In his second Western of 1958, after "Saddle the Wind," Taylor again is a reformed outlaw who has deserted Widmark's gang, taking along the proceed from a bank robbery... Taylor becomes a highly respected marshal of a small New Mexico town... He discovers that his old gang leader Widmark faces hanging nearly on a murder charge... Since Taylor owes his companion an ancient favor, he decides to help him escape from jail, but lives to regret it... Widmark kidnaps Taylor and his sweetheart Patricia Owens and he and his four confederates (Robert Middleton; Henry Silva; DeForest Kelley and Burt Douglas) force them across the Sierras to a deserted ghost town where Taylor has hidden a buried loot... Taylor and Owens attempt to escape but Widmark drives them into the town to recover the money... The Comanches were there on their backs... A well-staged Indian raid follows plus the final showdown.. With good shots of the High Sierras and Death Valley, "Law and Jake Wade" is a good standard Western filled with irony dialog and sardonic humor, enjoyable throughout, but with no outstanding merits...
"The Law and Jake Wade" was made in 1958 and starred Robert Taylor as a former outlaw who gave up the life of crime and became Marshal Jake Wade.
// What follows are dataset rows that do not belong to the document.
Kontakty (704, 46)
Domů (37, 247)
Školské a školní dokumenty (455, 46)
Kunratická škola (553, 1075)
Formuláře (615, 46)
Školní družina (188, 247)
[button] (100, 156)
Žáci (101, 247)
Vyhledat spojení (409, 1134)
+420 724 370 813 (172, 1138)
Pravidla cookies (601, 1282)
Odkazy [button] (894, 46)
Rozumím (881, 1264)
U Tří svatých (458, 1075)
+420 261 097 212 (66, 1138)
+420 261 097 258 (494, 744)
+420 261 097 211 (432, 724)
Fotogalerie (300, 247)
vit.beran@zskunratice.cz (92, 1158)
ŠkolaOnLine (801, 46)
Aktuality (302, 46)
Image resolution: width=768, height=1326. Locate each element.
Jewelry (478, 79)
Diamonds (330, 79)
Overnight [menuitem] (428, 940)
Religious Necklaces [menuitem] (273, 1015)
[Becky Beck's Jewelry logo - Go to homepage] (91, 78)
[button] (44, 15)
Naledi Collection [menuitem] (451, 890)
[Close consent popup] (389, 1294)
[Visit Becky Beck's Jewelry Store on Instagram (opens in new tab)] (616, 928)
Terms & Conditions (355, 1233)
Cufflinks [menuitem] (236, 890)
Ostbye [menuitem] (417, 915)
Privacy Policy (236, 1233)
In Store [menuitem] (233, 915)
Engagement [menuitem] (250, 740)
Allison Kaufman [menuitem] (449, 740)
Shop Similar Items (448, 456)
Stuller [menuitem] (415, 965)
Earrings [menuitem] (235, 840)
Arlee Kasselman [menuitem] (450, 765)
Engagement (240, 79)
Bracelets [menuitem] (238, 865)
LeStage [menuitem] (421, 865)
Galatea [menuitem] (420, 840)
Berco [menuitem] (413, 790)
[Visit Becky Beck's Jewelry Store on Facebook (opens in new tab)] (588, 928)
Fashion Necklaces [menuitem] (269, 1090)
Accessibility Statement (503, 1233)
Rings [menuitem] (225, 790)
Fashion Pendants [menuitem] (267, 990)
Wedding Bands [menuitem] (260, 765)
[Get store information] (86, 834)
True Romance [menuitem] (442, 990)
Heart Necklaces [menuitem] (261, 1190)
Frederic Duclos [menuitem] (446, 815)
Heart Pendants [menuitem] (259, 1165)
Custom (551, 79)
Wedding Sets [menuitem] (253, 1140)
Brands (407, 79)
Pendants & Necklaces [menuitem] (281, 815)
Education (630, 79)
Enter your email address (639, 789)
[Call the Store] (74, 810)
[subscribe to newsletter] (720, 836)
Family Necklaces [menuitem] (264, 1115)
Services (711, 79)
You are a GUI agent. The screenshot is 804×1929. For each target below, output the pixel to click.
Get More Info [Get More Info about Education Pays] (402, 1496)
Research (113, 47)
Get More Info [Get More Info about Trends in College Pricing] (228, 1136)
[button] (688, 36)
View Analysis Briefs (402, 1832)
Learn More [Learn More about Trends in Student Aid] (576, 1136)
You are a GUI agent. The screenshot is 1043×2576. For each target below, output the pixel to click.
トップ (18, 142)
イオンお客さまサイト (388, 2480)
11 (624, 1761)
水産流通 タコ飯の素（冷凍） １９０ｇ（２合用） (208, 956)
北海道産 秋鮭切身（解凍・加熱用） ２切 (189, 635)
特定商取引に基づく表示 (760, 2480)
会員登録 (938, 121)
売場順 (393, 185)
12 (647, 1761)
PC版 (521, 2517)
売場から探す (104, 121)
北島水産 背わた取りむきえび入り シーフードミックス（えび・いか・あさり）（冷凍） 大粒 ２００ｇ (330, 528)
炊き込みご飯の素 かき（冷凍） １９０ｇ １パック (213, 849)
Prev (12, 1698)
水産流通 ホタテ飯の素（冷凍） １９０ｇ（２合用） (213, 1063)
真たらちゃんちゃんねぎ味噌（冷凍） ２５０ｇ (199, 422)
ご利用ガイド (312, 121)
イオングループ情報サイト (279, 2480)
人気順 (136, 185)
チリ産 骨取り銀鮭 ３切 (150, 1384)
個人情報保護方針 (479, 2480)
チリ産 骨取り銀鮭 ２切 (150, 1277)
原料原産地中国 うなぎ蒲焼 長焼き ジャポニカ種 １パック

Taylor's character is chased by a former outlaw associate, Clint Hollister, eagerly portrayed by Richard Widmark, who returns with two intentions; first, to find the stolen bank money that Wade had hidden in a job they did together, and then kill Jake Wade for causing him so much trouble in the first place. The outlaw gang's portrayers are Henry Silva, Robert Middleton, Eddie Firestone, and before his days in "Star Trek" DeForest Kelley, and all set out to find the missing money. There is, however, some Comanche Indians on the warpath, and the trek where Taylor is leading them to is also in the territory controlled by the Indians. All the elements for a watchable western are included in this one, and the viewer can also take in some views of the western wildlands. A nice 7/10
Seems to me Widmark's character would have been money ahead to simply knock off another bank rather than go into injun country where the chances of dying were pretty high. However, this probably wouldn't have made any better of a film. Plenty of shooting, flying arrows, nasty killers, and as usual Widmark gives a stellar performance as a psychotic gunman intent on having his way no matter what.